Tante divisioni della vita vera non vengono esatte. Se 130 persone hanno bisogno di pullman da 45 posti, 130 : 45 non vuol dire 2,89 pullman. Vuol dire due pullman pieni e 40 persone che avanzano, quindi ne serve un terzo. La risposta è un quoziente e un resto, e qui è il resto a decidere la questione.
La mossa è la stessa di dividere a pezzi: prendi un multiplo tondo del divisore che sta dentro il dividendo e guarda cosa avanza.
347 : 8 → 8 × 40 = 320, avanzano 27 → 8 × 3 = 24, avanzano 3
Il quoziente è 40 + 3, cioè 43, e il resto è 3. Scritto per esteso, 347 = 8 × 43 + 3.
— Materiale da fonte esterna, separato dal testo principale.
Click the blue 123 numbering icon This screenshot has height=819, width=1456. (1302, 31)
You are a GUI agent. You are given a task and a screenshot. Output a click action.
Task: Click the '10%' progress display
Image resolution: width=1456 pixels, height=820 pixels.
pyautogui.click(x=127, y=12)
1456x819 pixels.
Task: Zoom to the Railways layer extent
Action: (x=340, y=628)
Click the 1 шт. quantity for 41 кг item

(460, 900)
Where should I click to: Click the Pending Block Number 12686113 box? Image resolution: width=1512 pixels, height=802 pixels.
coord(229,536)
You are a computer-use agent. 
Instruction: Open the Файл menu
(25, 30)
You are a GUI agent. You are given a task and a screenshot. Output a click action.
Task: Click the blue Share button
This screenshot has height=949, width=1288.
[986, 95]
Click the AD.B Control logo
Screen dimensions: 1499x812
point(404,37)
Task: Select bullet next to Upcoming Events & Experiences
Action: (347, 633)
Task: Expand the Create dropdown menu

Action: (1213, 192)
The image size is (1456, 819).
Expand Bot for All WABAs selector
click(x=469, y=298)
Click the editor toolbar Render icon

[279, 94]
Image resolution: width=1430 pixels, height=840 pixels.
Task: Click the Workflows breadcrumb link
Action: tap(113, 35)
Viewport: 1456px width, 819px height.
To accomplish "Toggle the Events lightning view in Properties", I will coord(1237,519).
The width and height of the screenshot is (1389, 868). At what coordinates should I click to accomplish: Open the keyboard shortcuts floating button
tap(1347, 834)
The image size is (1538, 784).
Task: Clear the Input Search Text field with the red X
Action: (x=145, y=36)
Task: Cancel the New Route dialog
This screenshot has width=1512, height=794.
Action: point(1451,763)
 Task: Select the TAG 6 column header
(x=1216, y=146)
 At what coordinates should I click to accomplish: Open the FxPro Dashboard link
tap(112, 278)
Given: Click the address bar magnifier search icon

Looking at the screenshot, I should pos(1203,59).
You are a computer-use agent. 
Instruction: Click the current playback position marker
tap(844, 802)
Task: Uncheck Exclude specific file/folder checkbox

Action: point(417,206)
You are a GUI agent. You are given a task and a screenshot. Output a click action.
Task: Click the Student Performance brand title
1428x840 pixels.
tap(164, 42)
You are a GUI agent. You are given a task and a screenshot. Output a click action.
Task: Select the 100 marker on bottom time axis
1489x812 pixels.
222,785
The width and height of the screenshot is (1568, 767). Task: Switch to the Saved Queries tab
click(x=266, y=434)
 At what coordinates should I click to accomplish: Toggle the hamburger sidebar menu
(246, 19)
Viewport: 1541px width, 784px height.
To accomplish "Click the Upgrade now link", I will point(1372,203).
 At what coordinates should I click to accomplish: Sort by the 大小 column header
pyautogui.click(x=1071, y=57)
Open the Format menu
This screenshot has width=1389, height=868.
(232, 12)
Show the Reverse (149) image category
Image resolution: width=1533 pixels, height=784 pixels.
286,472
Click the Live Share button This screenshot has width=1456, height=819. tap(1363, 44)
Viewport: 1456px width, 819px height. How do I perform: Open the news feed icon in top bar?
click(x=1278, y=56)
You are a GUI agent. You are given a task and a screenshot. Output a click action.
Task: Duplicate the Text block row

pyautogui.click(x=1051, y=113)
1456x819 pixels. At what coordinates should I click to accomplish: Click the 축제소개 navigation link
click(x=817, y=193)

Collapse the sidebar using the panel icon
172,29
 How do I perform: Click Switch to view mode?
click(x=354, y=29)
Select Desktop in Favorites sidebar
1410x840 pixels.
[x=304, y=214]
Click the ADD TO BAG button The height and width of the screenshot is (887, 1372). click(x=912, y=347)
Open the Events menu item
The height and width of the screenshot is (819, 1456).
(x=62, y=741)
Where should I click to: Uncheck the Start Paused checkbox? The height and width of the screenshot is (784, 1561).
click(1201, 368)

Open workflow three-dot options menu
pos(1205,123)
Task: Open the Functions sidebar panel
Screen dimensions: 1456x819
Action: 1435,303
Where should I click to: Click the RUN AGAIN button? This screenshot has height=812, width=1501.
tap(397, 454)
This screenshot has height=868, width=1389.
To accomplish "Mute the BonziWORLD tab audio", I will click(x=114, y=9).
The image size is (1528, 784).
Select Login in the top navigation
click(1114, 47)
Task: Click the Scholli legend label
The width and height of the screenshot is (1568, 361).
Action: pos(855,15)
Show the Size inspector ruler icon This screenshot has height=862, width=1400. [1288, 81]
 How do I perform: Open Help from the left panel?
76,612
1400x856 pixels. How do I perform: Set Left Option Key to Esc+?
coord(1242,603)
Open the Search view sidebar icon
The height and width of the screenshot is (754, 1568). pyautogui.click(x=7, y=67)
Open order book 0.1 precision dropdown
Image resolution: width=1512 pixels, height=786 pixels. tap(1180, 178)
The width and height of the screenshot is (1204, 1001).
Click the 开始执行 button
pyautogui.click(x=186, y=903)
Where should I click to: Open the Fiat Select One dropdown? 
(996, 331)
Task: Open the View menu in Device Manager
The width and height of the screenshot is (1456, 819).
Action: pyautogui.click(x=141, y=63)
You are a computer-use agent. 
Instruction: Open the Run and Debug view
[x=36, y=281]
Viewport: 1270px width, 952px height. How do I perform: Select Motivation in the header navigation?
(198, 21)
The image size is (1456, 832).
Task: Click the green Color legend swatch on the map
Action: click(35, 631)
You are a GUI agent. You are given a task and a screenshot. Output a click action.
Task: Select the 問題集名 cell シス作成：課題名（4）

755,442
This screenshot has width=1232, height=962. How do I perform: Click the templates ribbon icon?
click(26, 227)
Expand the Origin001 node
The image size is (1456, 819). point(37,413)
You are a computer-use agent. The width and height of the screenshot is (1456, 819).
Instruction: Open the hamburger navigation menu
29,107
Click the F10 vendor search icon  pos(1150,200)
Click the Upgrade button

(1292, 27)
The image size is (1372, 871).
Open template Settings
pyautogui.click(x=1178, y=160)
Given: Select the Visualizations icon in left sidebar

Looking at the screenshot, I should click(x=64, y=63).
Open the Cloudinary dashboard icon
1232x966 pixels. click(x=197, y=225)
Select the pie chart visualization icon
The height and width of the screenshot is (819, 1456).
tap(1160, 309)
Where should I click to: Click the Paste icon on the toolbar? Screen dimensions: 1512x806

La risposta approssimata arriva già al primo passo. Appena sai che 8 × 40 ci sta, sai anche che la risposta è quaranta e qualcosa. Se non serve più precisione, non serve nemmeno altro lavoro. È per questo che questa mossa funziona anche come stima dell'ordine di grandezza per la divisione, proprio come per l'addizione e la moltiplicazione.
Il resto è sempre più piccolo del divisore. Se il resto è grande almeno quanto il divisore, il divisore ci sta ancora una volta e il quoziente era troppo piccolo. È anche il modo più rapido di controllarsi da soli.
L'esercizio dà il multiplo tondo e chiede tre passi: quel prodotto, quello che avanza, e il resto. Il quoziente è la somma dei due quozienti parziali, quindi 40 + 3 = 43.